# Rufus made my USB write protected!I can't format it now!Please help me!



## HiTech_32 (Apr 26, 2018)

Hi all,

I was trying to make a USB bootable ,with the Rufus tool,but before completing of the process of making the USB bootable, something went wrong and the process was interrupted, and the USB has some files in it and it is write-protected now,so I can't format it!

I tried to fix this issue via Regedit,via the EaseUS Partition Manager,via the Windows Disk Management,via CMD ,but neither of them helped to format it and remove the write protection!

Please help me to remove the write protection!

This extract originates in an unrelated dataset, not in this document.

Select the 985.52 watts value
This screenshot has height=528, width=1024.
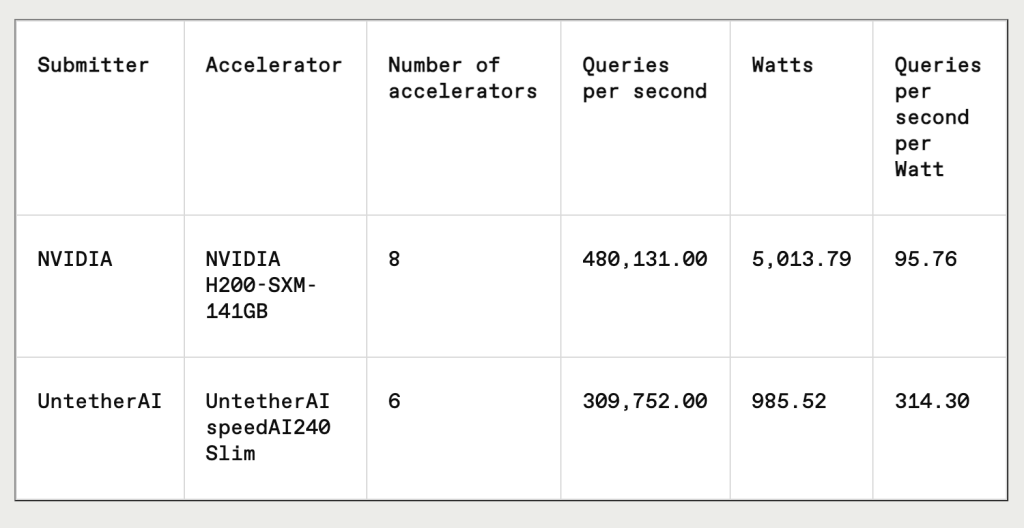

It is a PQI 8 GB 2.0 USB drive!
And my OS is Win 10!

Please help me!
Thanks to all in advance!
Best regards!


----------



## FordGT90Concept (Apr 26, 2018)

Most likely the drive went into safe mode: you can recover files but not write any more because of hardware fault.  Time to get a different one.


----------



## ShurikN (Apr 26, 2018)

Did you try the "clean" function in diskpart


----------



## HiTech_32 (Apr 26, 2018)

ShurikN said:


> Did you try the "clean" function in diskpart


Yes,but it didn't work!


----------



## Johan45 (Apr 26, 2018)

If the drive is made with MLC NAND then you have to replace it. If not search google for reflashing FW and it's possible to recover the drive. I spent countless hours trying to recover a 64GB to no avail and that is what I came up with.


----------



## Regeneration (Apr 26, 2018)

Plug the USB drive to a different USB port (preferably rear USB 2.0 port) and try formatting with HP USB Disk Storage Format Tool.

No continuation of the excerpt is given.